Ce texte de Duras, qui dit le désir et le plaisir d'une femme jusque dans l'évocation des beaux vallonnements du paysage, de ses brumes mauves évoquant la présence lointaine de la mer, est une merveille. Avec ce jardin « autour d'eux » cette femme et cet homme sont l'Adam et l'Eve, le couple primitif d'un paradis non pas perdu puisqu'il est toujours recréé par les ambivalences du désir et la violence du plaisir partagé. Suffocant.

Un extrait

"Il aurait porté, il porte, un pantalon de toile bleue qu'il a ouvert et de laquelle elle ressort. Elle est d'une forme grossière et brutale de même que son cœur. De même que son cœur elle bat.
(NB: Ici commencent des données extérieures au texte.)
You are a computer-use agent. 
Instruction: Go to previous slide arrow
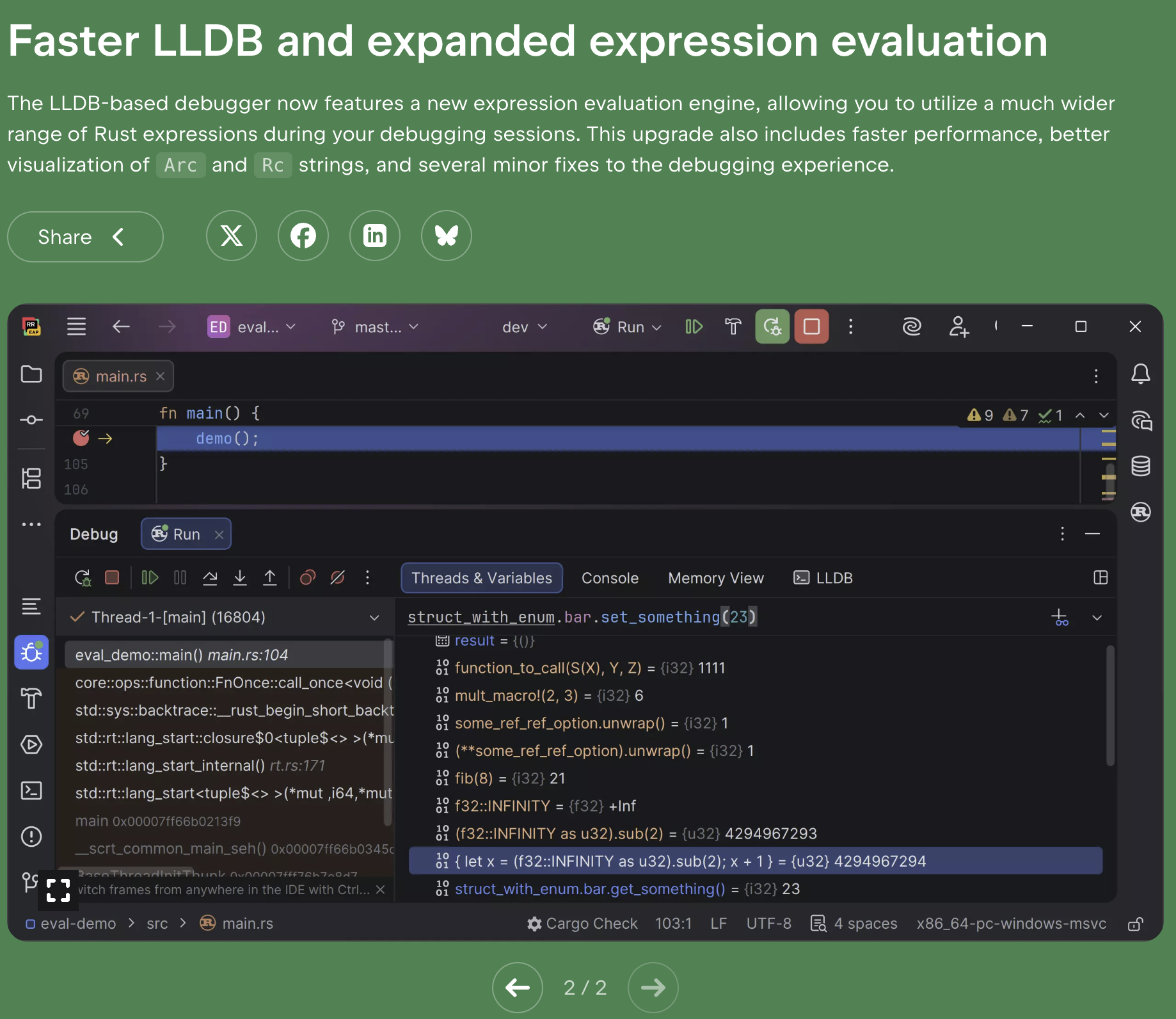[517, 988]
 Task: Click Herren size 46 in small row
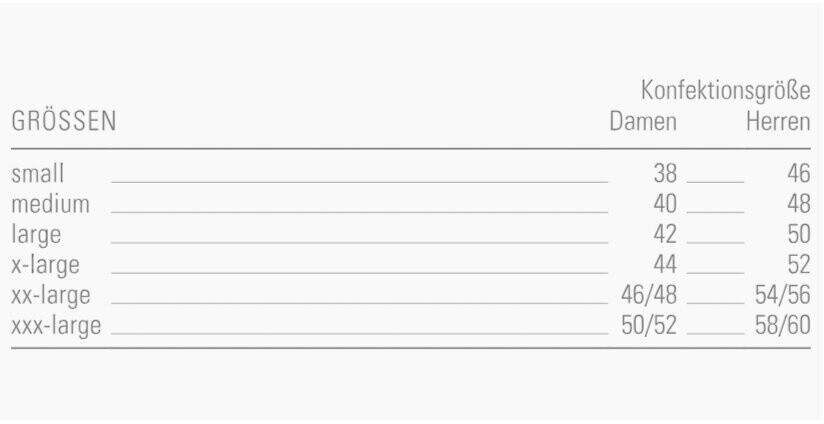tap(798, 174)
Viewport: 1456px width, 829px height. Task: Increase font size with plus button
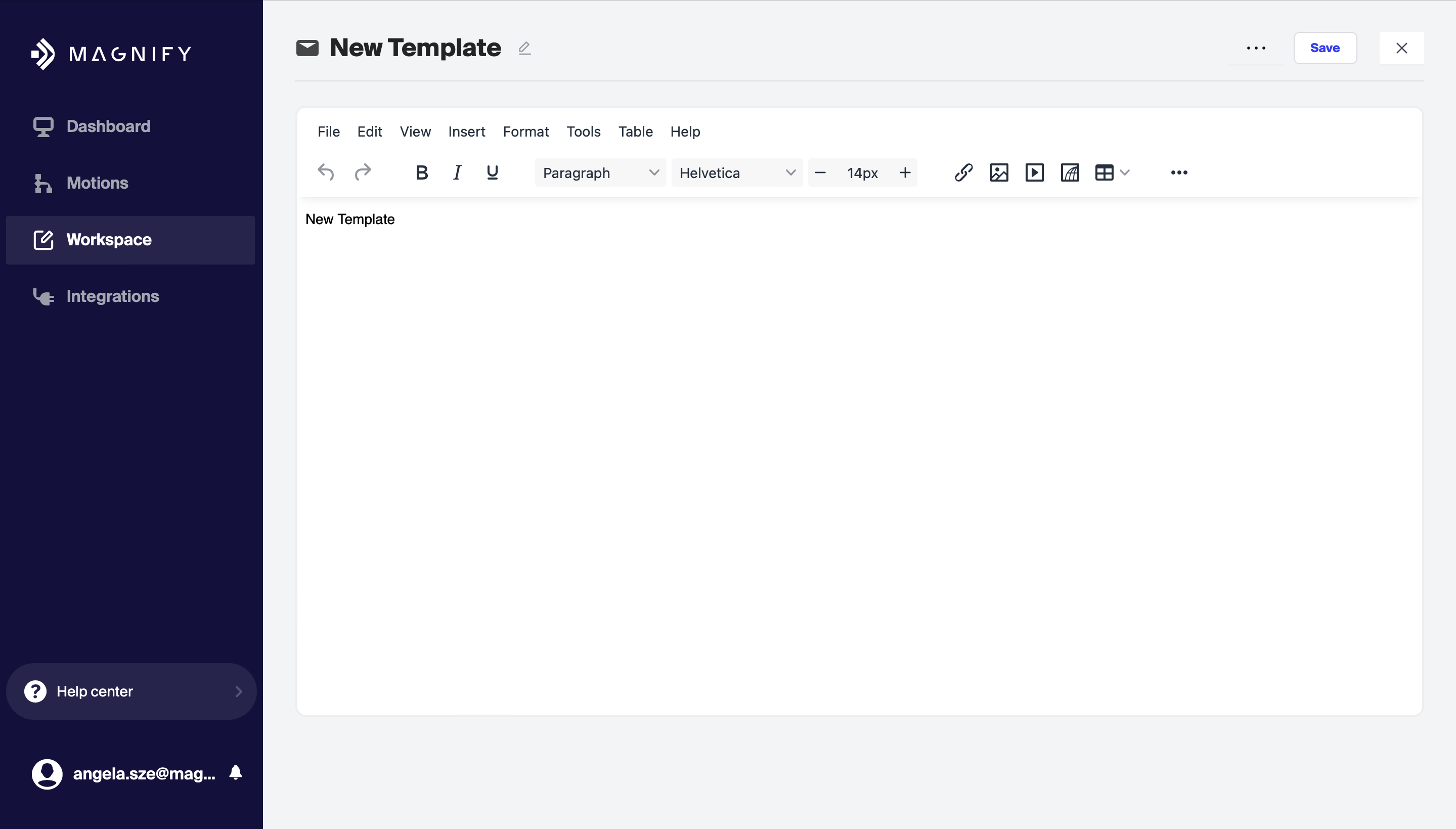pos(904,172)
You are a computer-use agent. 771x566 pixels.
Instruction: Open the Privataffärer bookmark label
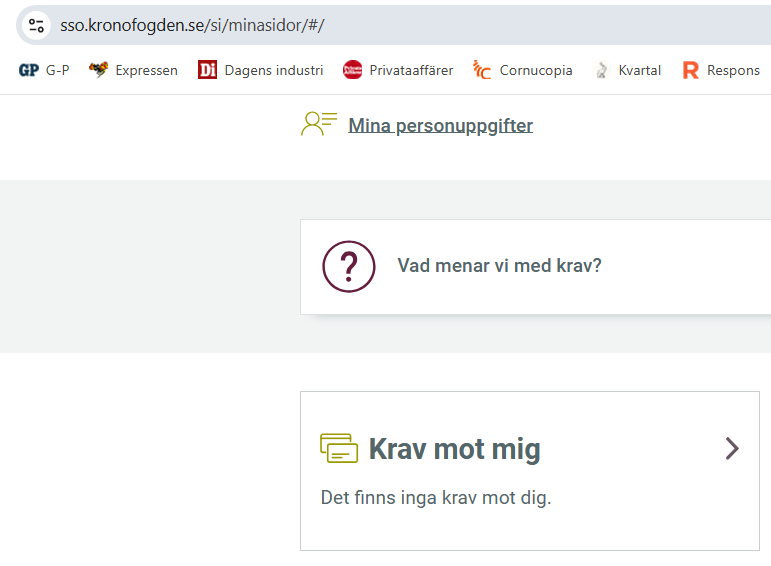tap(411, 70)
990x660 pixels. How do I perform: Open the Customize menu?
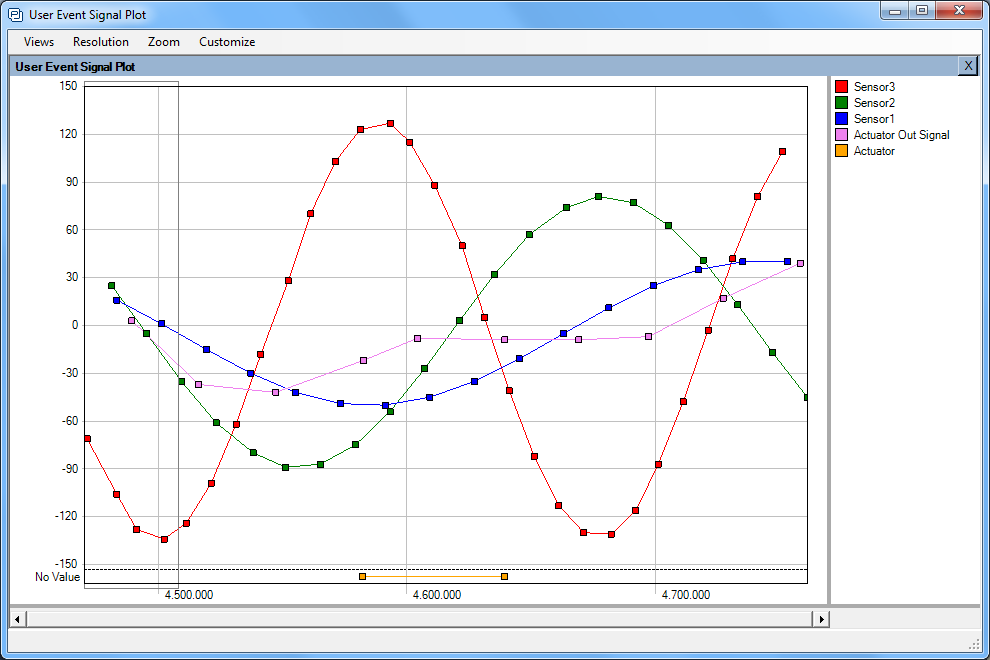pyautogui.click(x=227, y=42)
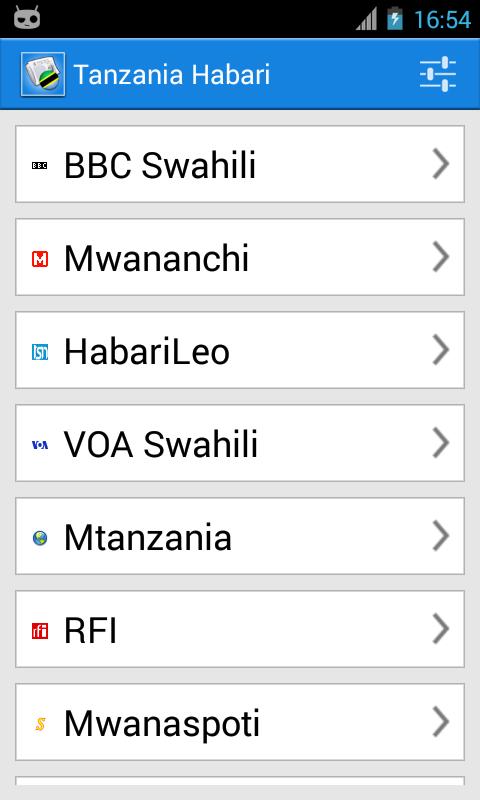Tap the battery status icon
The width and height of the screenshot is (480, 800).
tap(394, 19)
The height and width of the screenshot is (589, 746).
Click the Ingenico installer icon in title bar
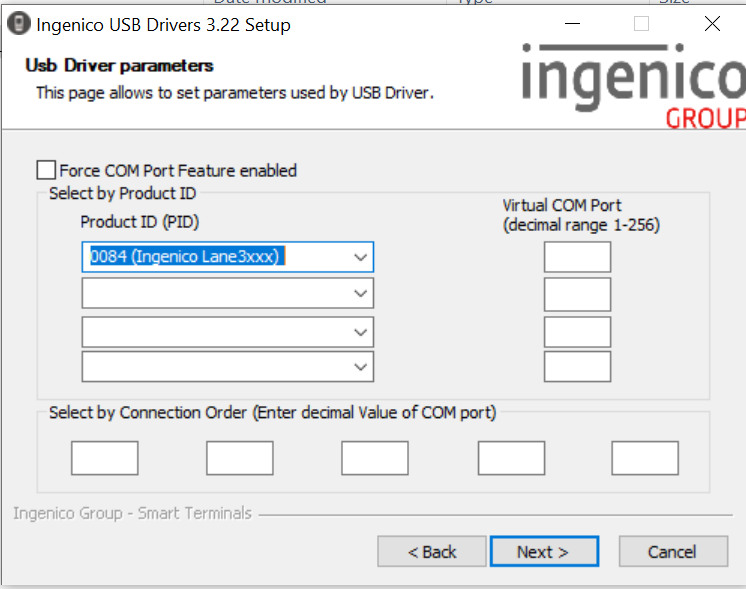click(18, 25)
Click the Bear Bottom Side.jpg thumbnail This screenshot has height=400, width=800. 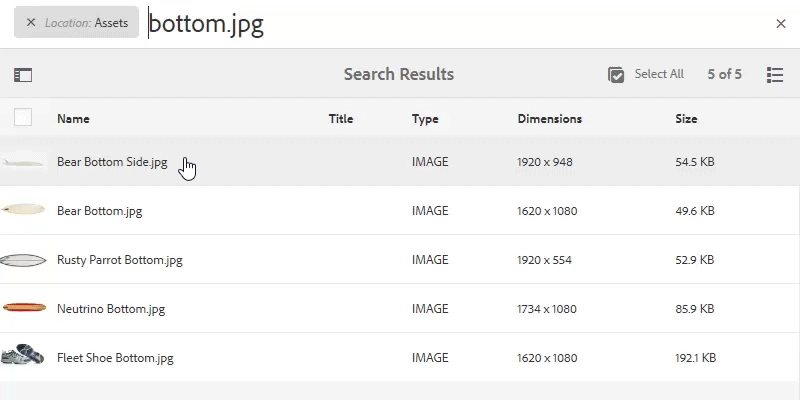pos(23,162)
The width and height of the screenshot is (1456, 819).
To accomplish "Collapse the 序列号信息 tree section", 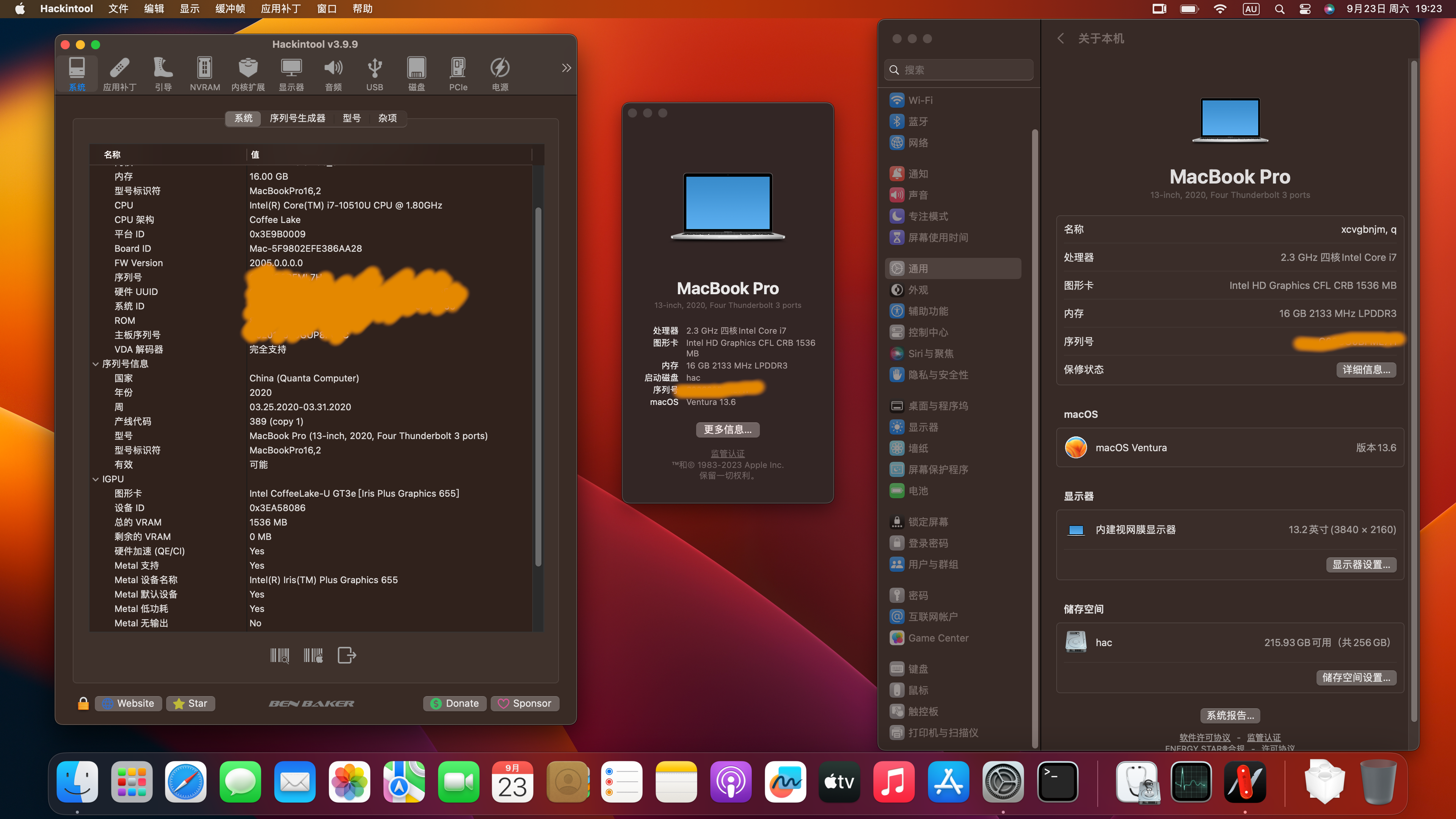I will [96, 364].
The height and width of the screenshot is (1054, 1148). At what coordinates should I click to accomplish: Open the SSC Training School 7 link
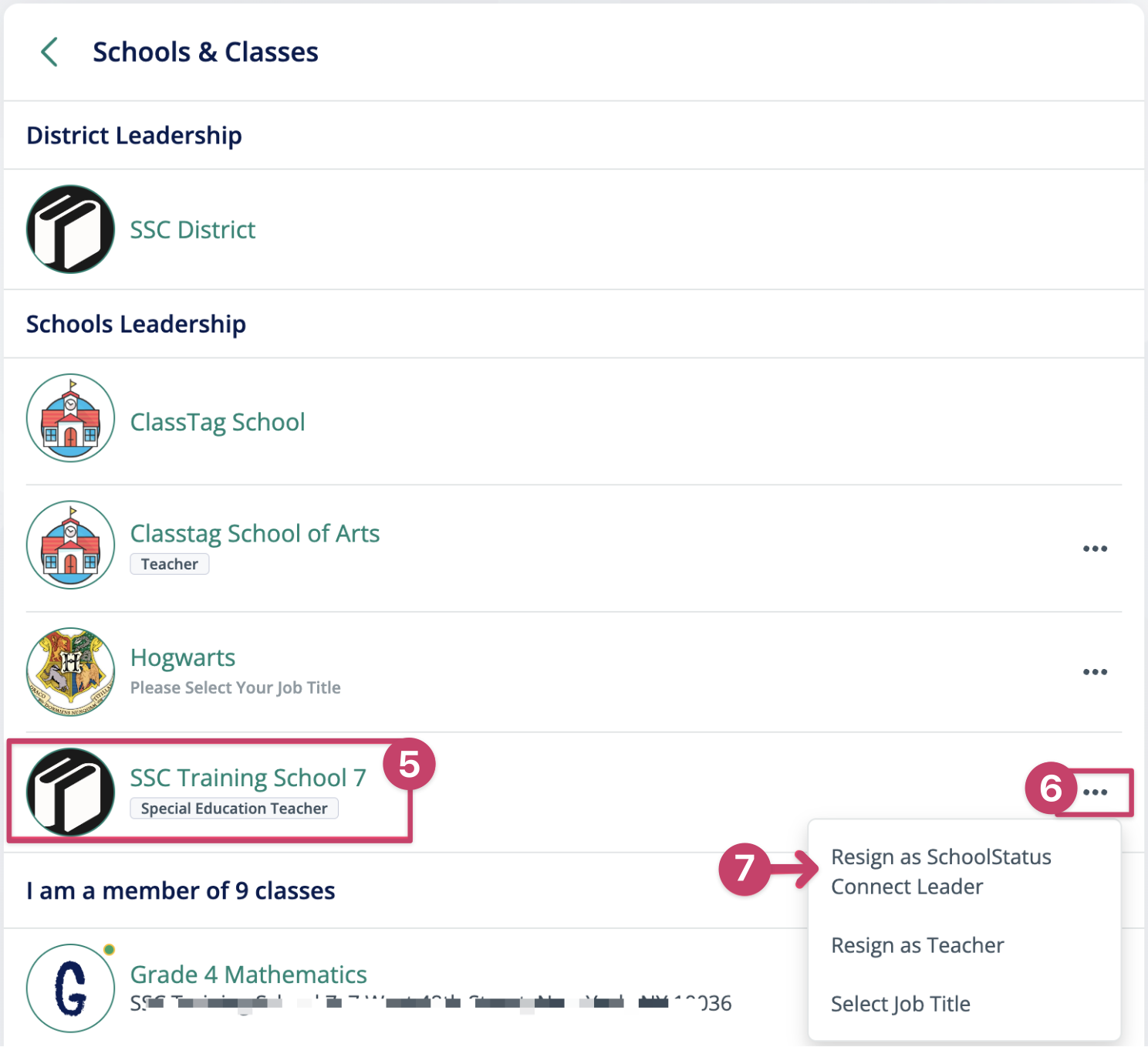(248, 778)
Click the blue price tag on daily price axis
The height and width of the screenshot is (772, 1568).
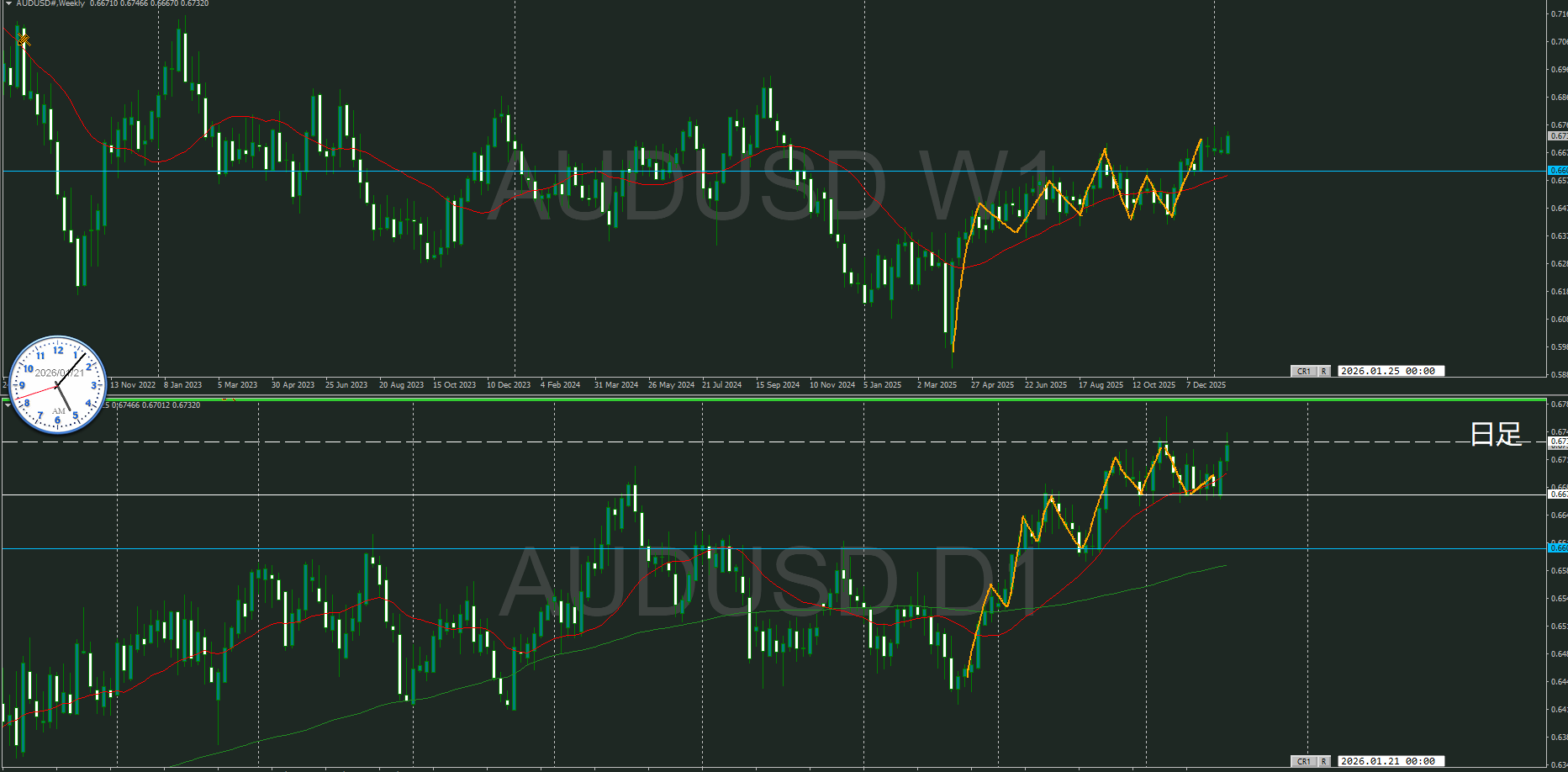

Forme des premiers âges indifférenciée, de pierre, de lichen, immémoriale, plantée dans l'homme, autour de quoi il se débat, autour de quoi il est au bord des larmes et crie".

L'auteur

En mai 1980 les Editions de Minuit publient ce récit de 36 pages, premier livre de Duras depuis L'amour (1971) qui ne s'accompagne pas d'une mise en oeuvre filmique. Salué à l'époque par certains critiques pour son absence de « niaiseries moralisatrices », il a été en 2007 mis en scène au théâtre National de Chaillot avec la danseuse Sarah Crépin et les voix de Jacques Dutronc et Tal Beit-Halachmi. Cette dissociation du corps et des voix répondait parfaitement au projet durassien de dédoublement entre celle qui voit et raconte et celle qui vie et meurt.